-- START OF EXCERPTED RECORDS --
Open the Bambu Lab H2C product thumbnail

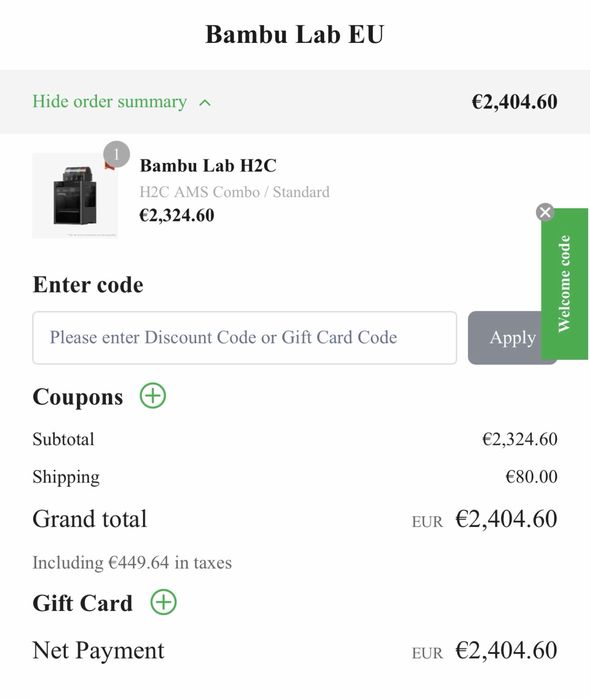point(75,196)
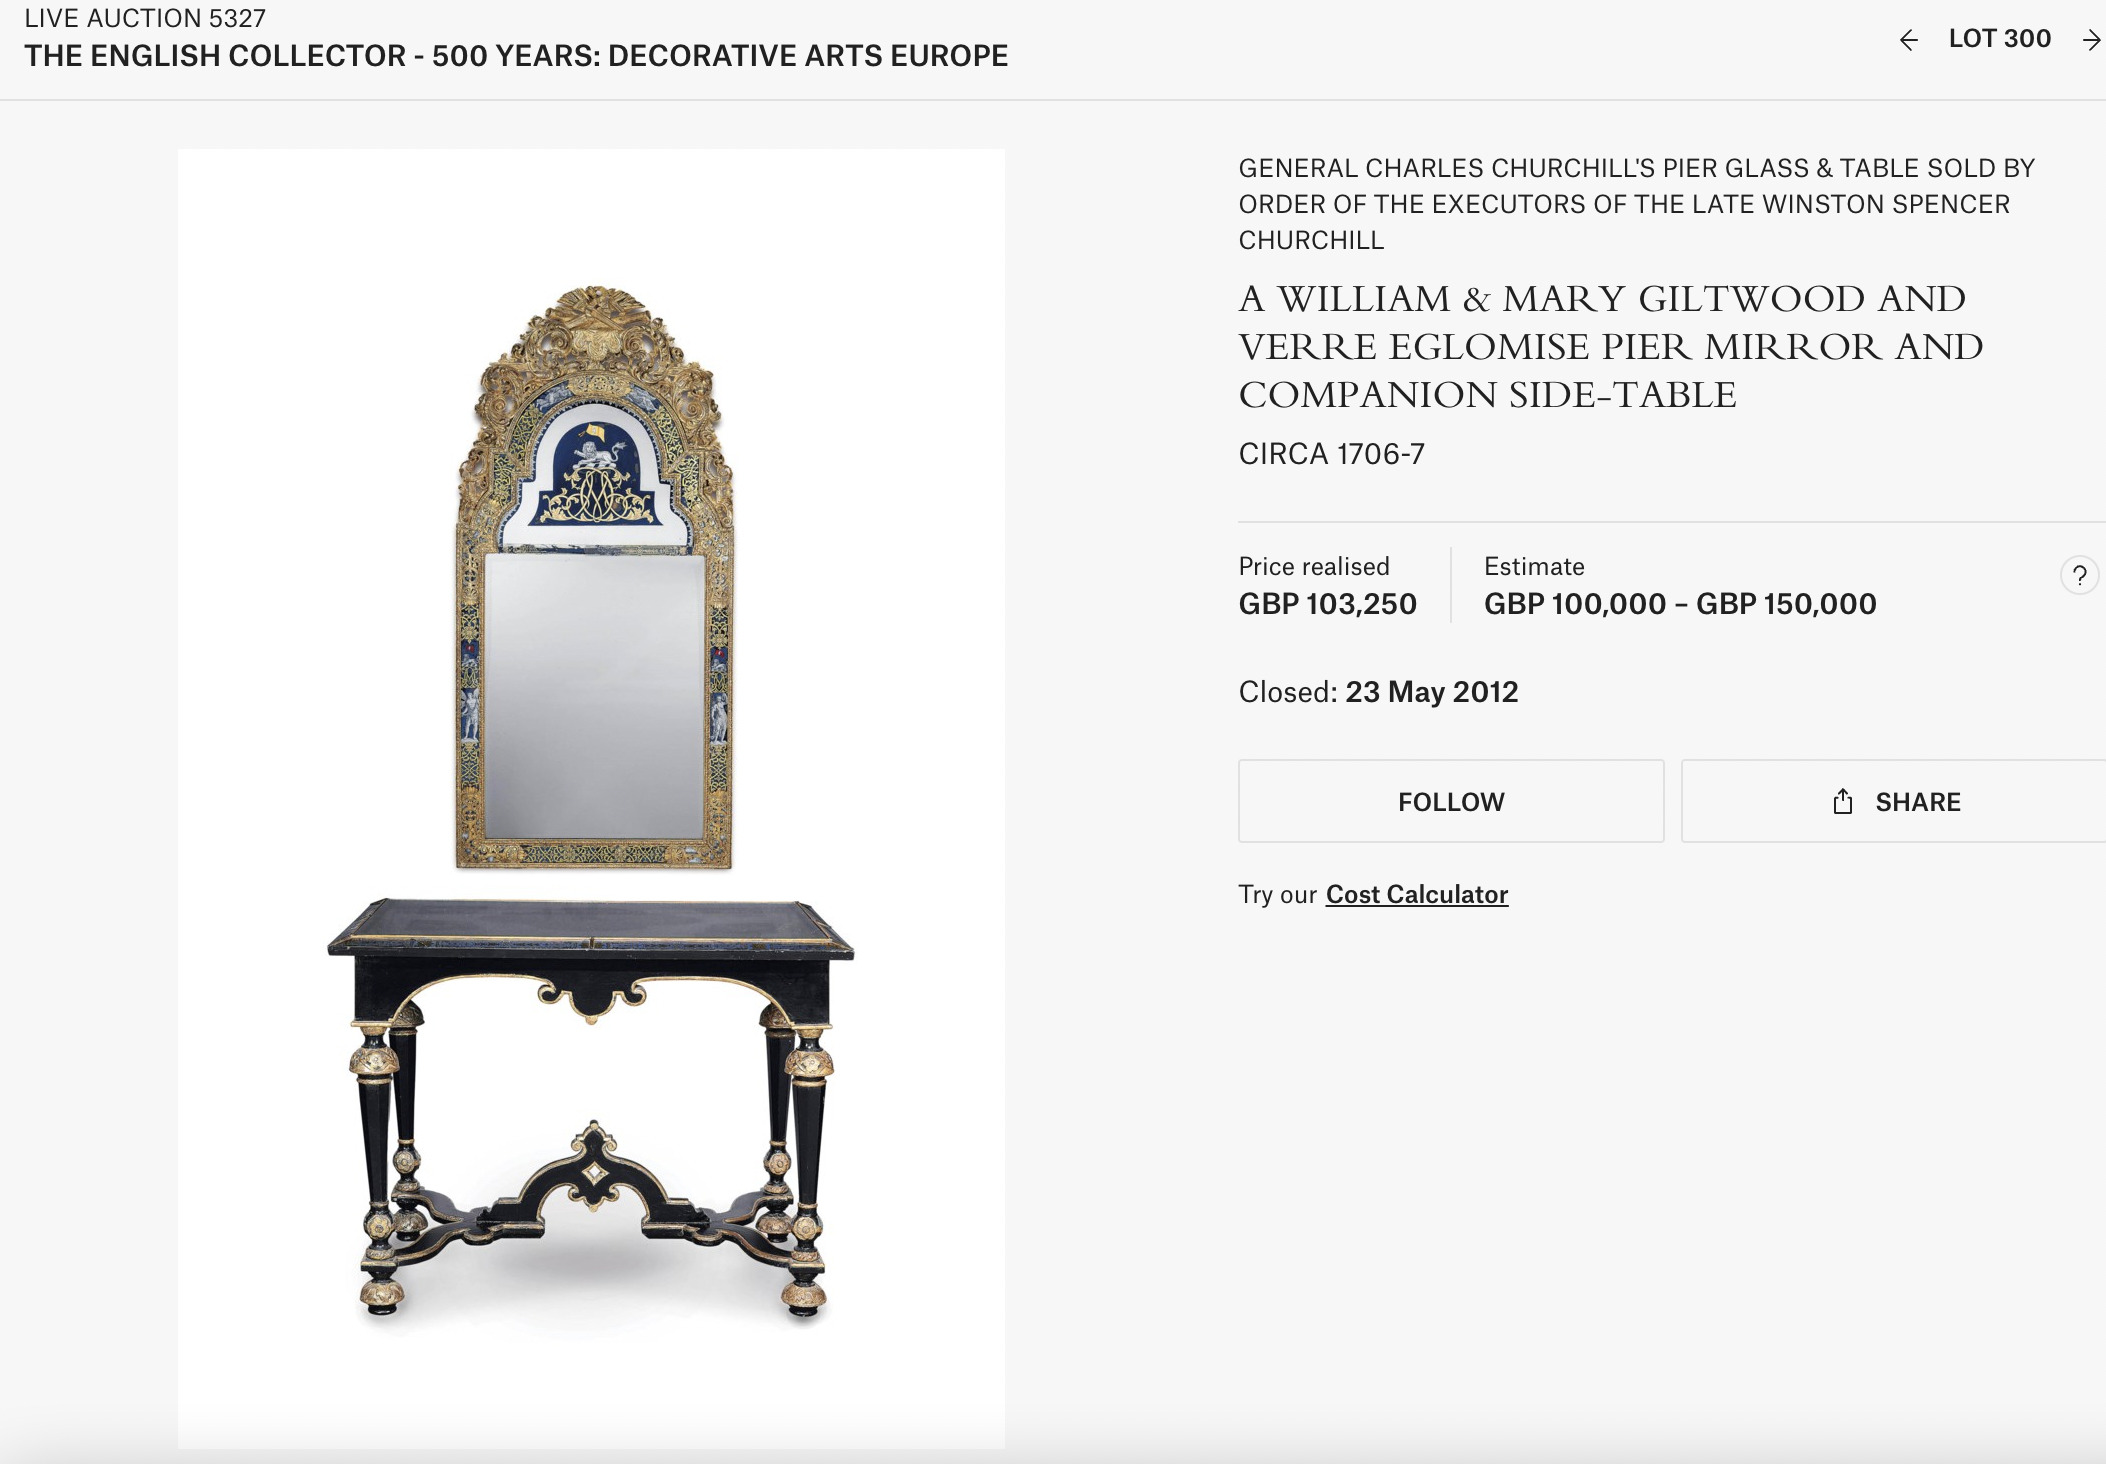Click the Circa 1706-7 date text
This screenshot has width=2106, height=1464.
[1331, 454]
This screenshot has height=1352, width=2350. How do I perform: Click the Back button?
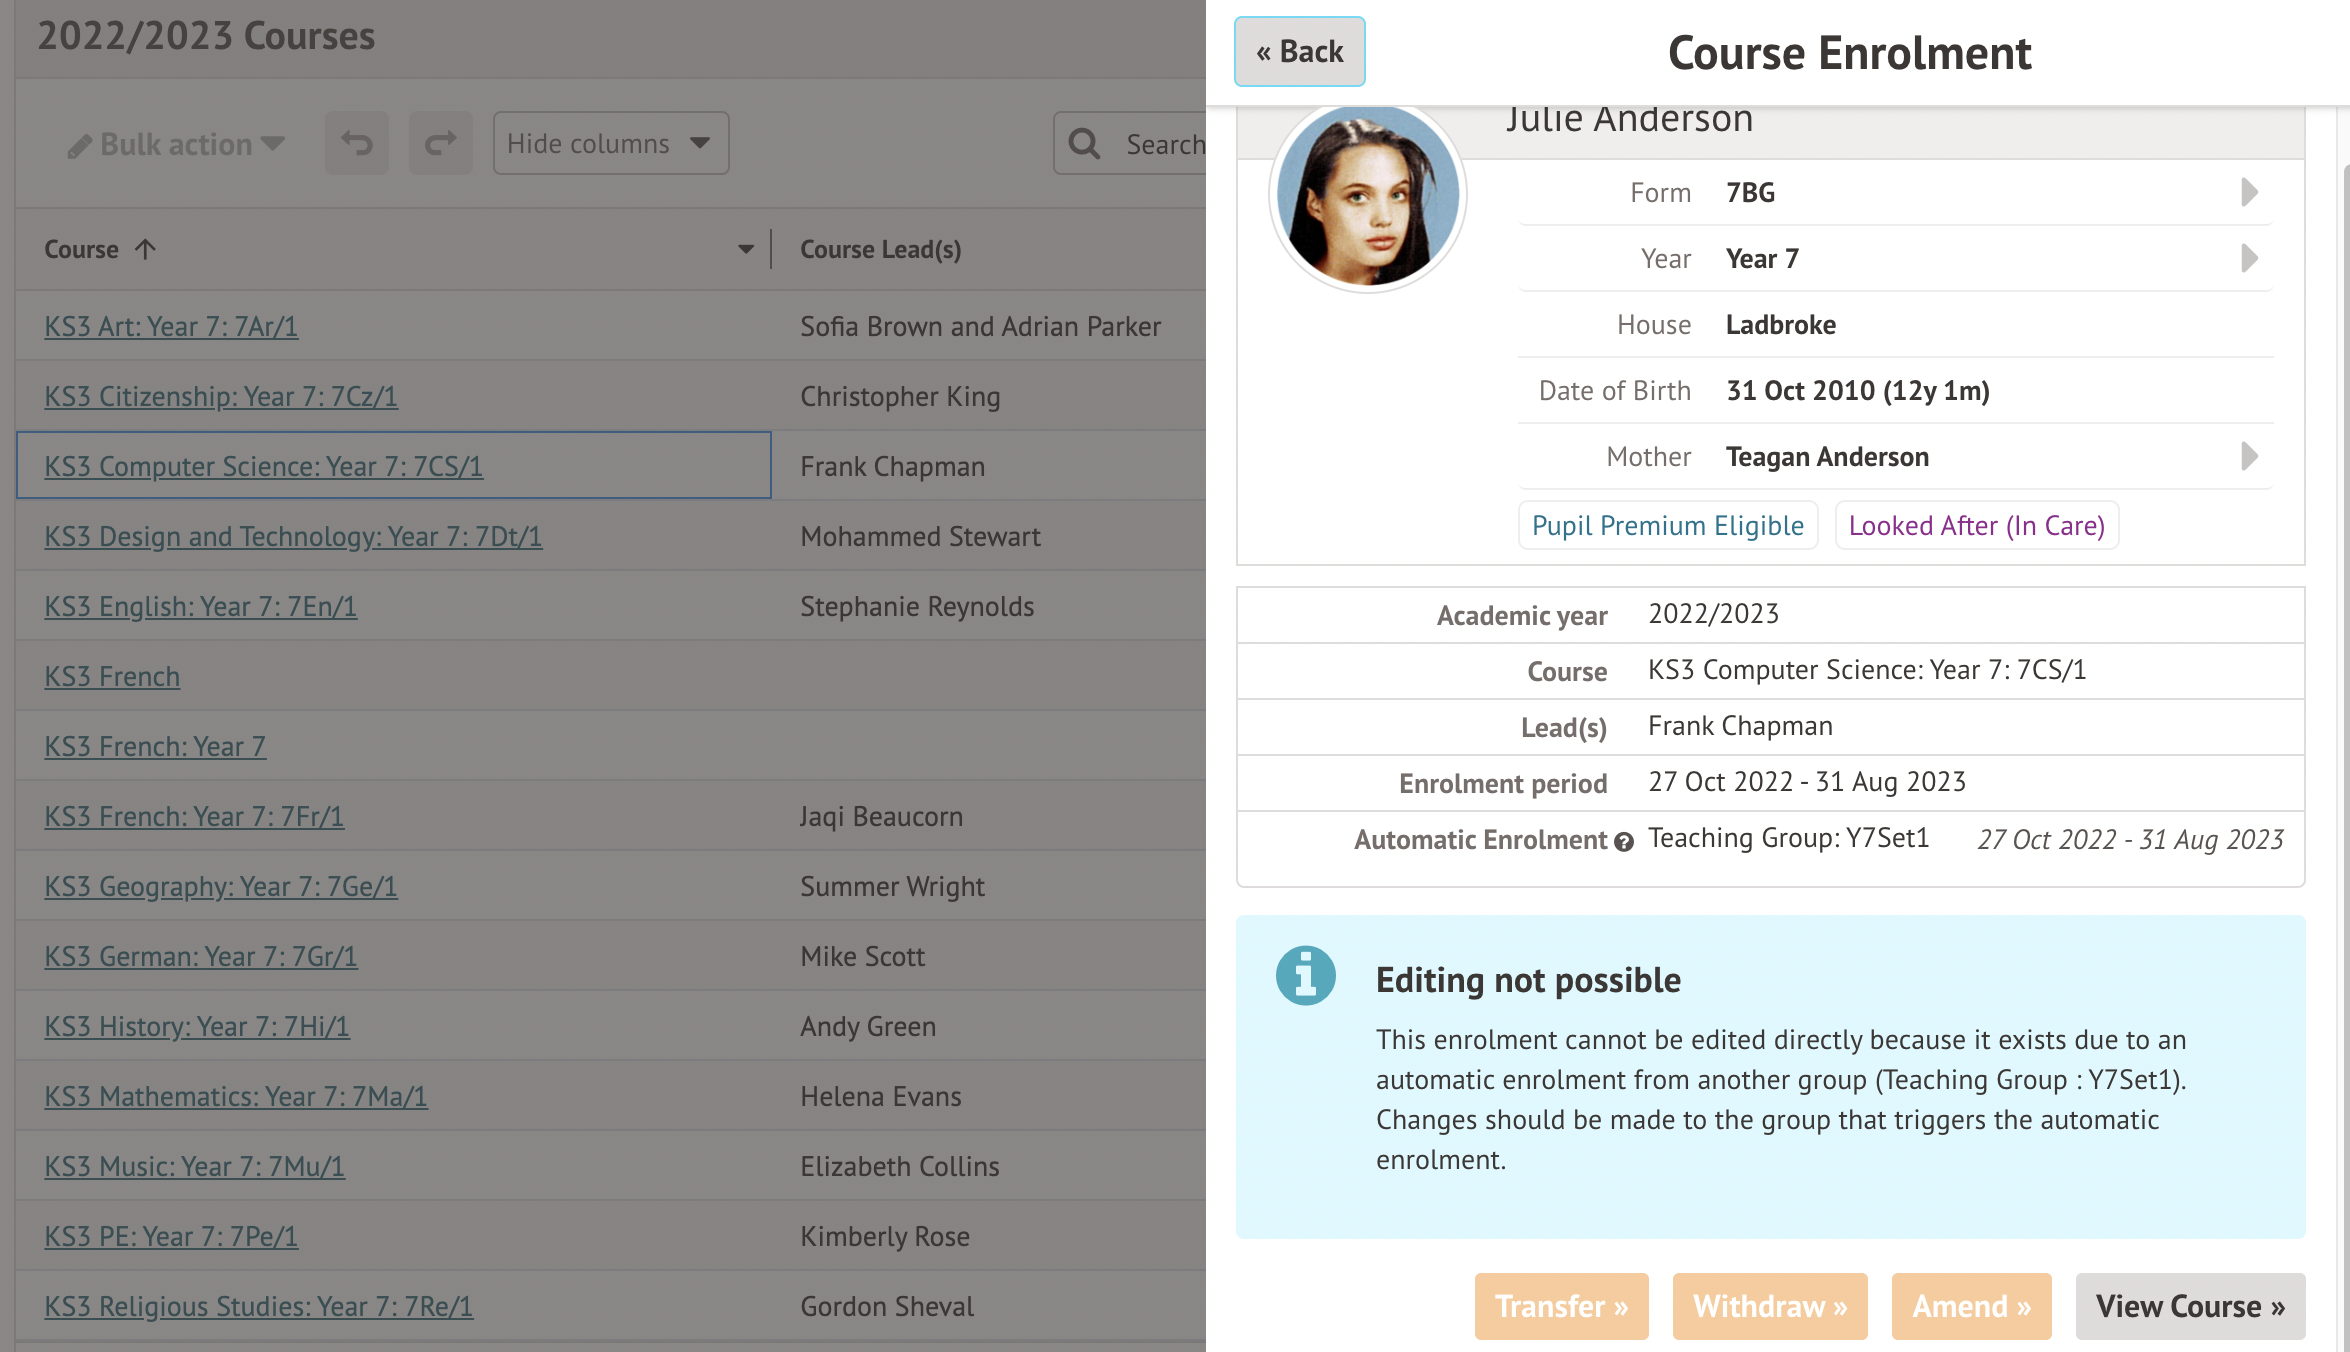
-- END OF EXCERPTED RECORDS --
* WORK INSTRUCTIONS
Reproduce all of the material above word for word, leaving out the pictures.

* SOLUTION
Open the Bambu Lab H2C product thumbnail

point(75,196)
Click the Circa 1706-7 date text
This screenshot has width=2106, height=1464.
[1331, 454]
This screenshot has height=1352, width=2350. How do I perform: Click the Back button?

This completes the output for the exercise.